By Duane Feger, Acclivity Healthcare Economist
There is consensus in the healthcare community that socioeconomic factors affect the health outcomes of all segments of America’s population. In fact, the U.S. Department of Health and Human Services cites studies indicating up to 50% of the county-level variations in health outcomes are impacted by social determinants of health (SDoH). These social determinants include factors such as access to healthcare and transportation, housing and food insecurity, poverty, illiteracy, poor education, exposure to violence, and isolation.
While health organizations and CMS now recognize the need to address social determinants of health (SDoH), they are challenged by their inability to access appropriate SDoH data. They don’t have the insights to anticipate the socio-economic needs of their patients and adapt care plans proactively. When SDoH data is available, the majority of organizations lack functional partnerships with community-based social services providers who could assist patients who require their support.
While these challenges create obstacles, they are not insurmountable. Using vision and the right set of tools, our healthcare system can address SDoH, reduce disparities in care, significantly improve health outcomes, and reduce avoidable healthcare utilization.

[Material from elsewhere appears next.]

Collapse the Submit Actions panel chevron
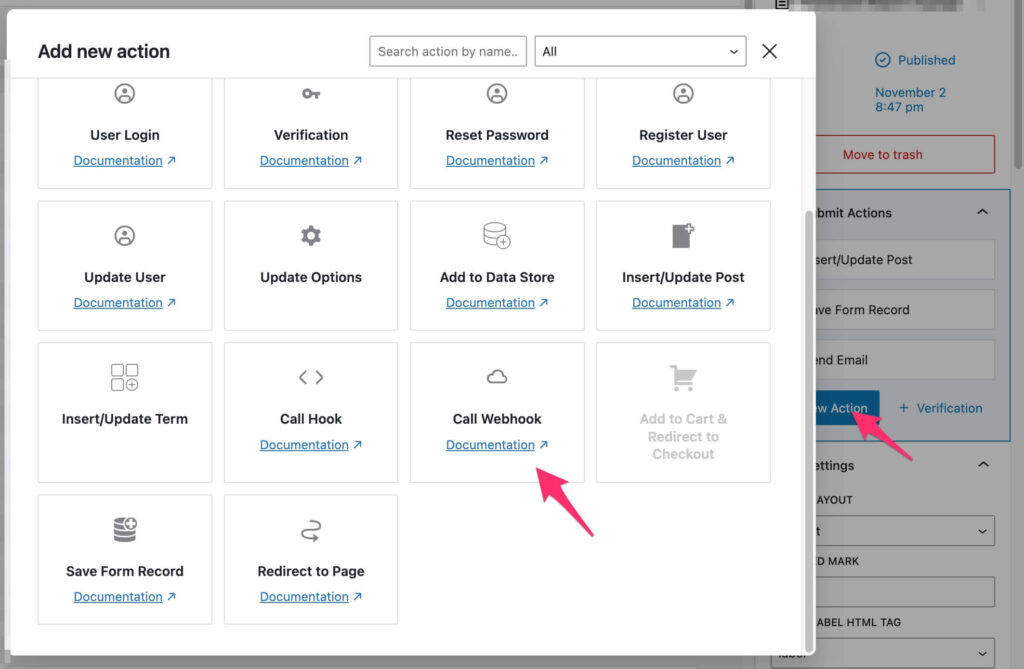This screenshot has width=1024, height=669. coord(982,212)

Improving patient population insights
It’s possible to develop a more comprehensive view of patient populations. Two effective strategies include:
1. Use Z Codes to include social needs data to the EHR
Since 2015, any member of a patient’s care team can —and should — add social needs to each patient’s chart with Z codes. Z codes are ICD-10-CM encounter reason codes that track and record high-impact socioeconomic factors that affect health. They provide a standardized approach for screening and collecting information to record what CMS terms “the conditions in the environments where people are born, live, learn, work, play, worship, and age.”
Codes can be assigned based on self-reported data or information recorded by a member of the care team. When included in reporting, they can aid in developing risk scores for patient populations.

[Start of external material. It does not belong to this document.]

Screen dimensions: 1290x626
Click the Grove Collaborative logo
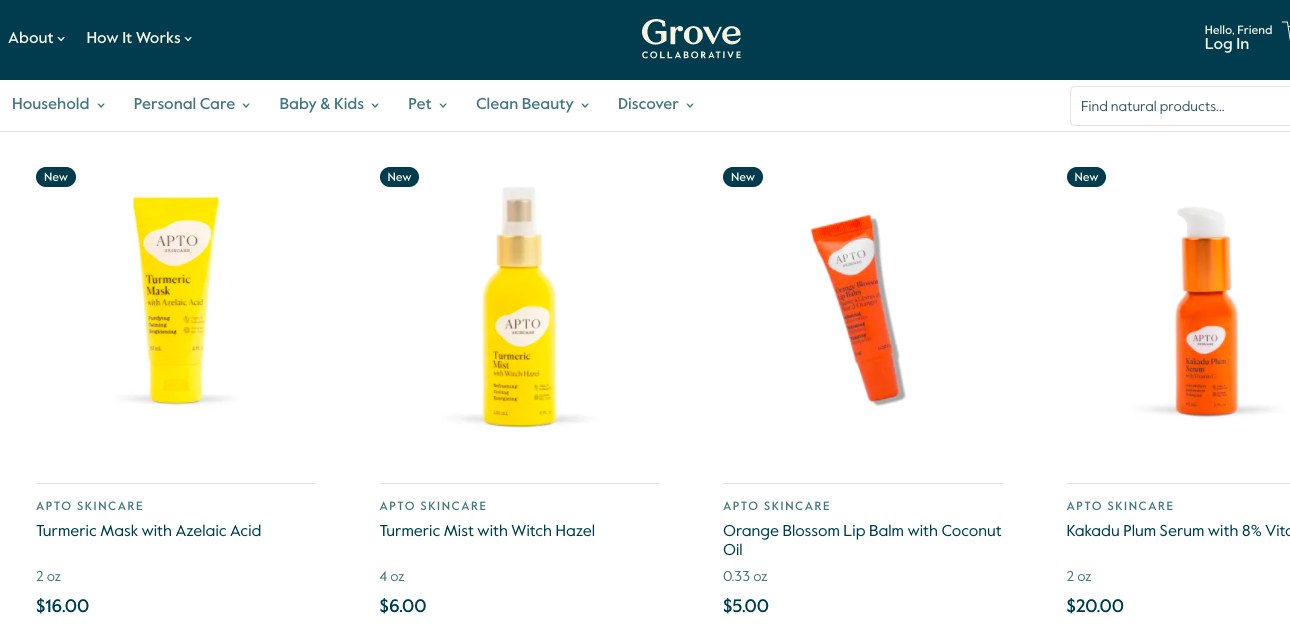tap(691, 39)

However, CMS reported in 2021 that Z codes were reported for only 1.6 percent of Medicare FFS beneficiaries in 2019. Just 928,000 of the 58 million Medicare beneficiaries had their SDoH factors recorded.
While we don’t have an accurate count of how many Americans are challenged with social needs, we know that approximately 37.2 million live in poverty. Waiting to treat those with social needs until they develop serious illnesses is not an acceptable solution to health equity.
2. Include geographically based SDoH data in reports
When the clinical data that identify an individual patient’s specific social needs are not available, a patient’s geographically based social determinants can inform the provider of likely needs to address. This data is available from databases that identify social factors at the census tract level, which are significantly more accurate than zip code level statistics. Census tracts are roughly equivalent to a neighborhood and typically include 2,500 to 8,000 residents.
A geographic analysis tool can leverage each patient’s street address to identify social factors within a very specific neighborhood. And analysis might include the following social factors:
- Safety
- Social connection
- Race/Ethnicity
- Migration
- Incarceration
- Military deployment
- Education
- Employment
- Finances
- Nutrition
- Housing
- Access to health services
The key to transforming these statistics into actionable insights is to identify those factors that present significant risks to each specific patient. For example, after reviewing the SDoH factors, the reports might isolate and identify housing insecurity and food insecurity as factors that have a high probability of impacting this specific patient. This, in turn, can prompt a discussion between the provider and the patient and, in many cases, result in referrals to local resources that can provide additional assistance.